··· EXCERPTED TEXT ···

Bhai chases down villains in the bike that’s from (his own brand) Being Human. As per ritual, he tears his vest/baniyan off. Only this time the rando heroine (Disha Patani), sprays water (or is it bronzer) on his tight man-boobs, while he twitches both sides of his chest alternately.

Wut? No, you please watch. Bhai plays a jaanbaaz cop — a law unto himself — brought in to clean up the city. He starts off by uniting the two dreaded underworld dons. They go home hugging, calling themselves, “Karan Arjun”. 

To impress his girl, he claims to be a struggling model. She’s determined to show him the ropes. Only the biggie who can land Bhai a job suggests, “He’s not for Bollywood. Should try web-series, or Bigg Boss.” “Ooh, Bigg Boss, lucky you,” the heroine coos!

Self-referencing is complete, when Bhai gets off a car, right outside Galaxy (his own Mumbai apartment-building in Bandra), and pretends to the girl that he lives behind it. 

It is therefore in the fitness of things that King Salmander — surveying his imagined empire, lapping all this up before the screen — looks straight into the camera twice to say; what else: “Ek baar jo maine commitment kar di, toh mein khud ki bhi nahin sunta (Once I commit, I don’t even listen to myself).”

··· RECORDED INFORMATION ···

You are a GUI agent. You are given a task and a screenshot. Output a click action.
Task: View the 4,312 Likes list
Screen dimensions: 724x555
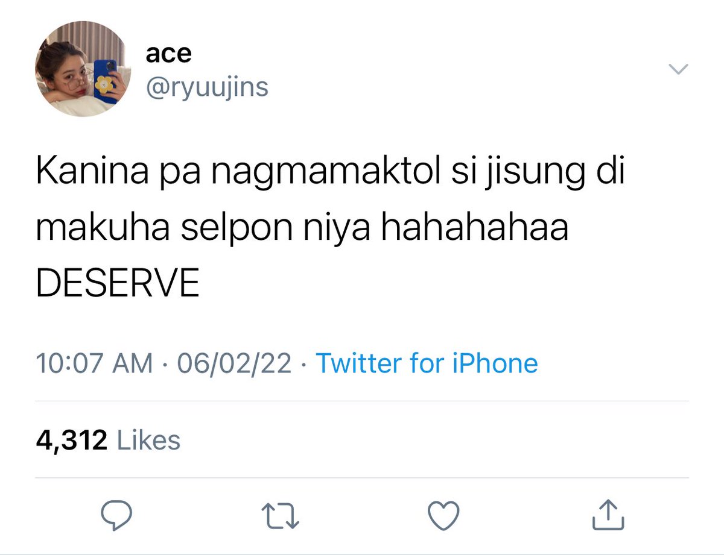pyautogui.click(x=109, y=440)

···

- [ACTIONS TO TAKE]:
(1) In the film review, rewrite the portion between "Bhai chases down" and "the heroine coos!", inclusive, swapping "heroine" for "leading lady".
(2) List every remark the film review puts in parentheses.

- [FULL SOLUTIONS]:
(1)
Bhai chases down villains in the bike that’s from (his own brand) Being Human. As per ritual, he tears his vest/baniyan off. Only this time the rando leading lady (Disha Patani), sprays water (or is it bronzer) on his tight man-boobs, while he twitches both sides of his chest alternately.

Wut? No, you please watch. Bhai plays a jaanbaaz cop — a law unto himself — brought in to clean up the city. He starts off by uniting the two dreaded underworld dons. They go home hugging, calling themselves, “Karan Arjun”. 

To impress his girl, he claims to be a struggling model. She’s determined to show him the ropes. Only the biggie who can land Bhai a job suggests, “He’s not for Bollywood. Should try web-series, or Bigg Boss.” “Ooh, Bigg Boss, lucky you,” the leading lady coos!

(2)
- his own brand
- Disha Patani
- or is it bronzer
- his own Mumbai apartment-building in Bandra
- Once I commit, I don’t even listen to myself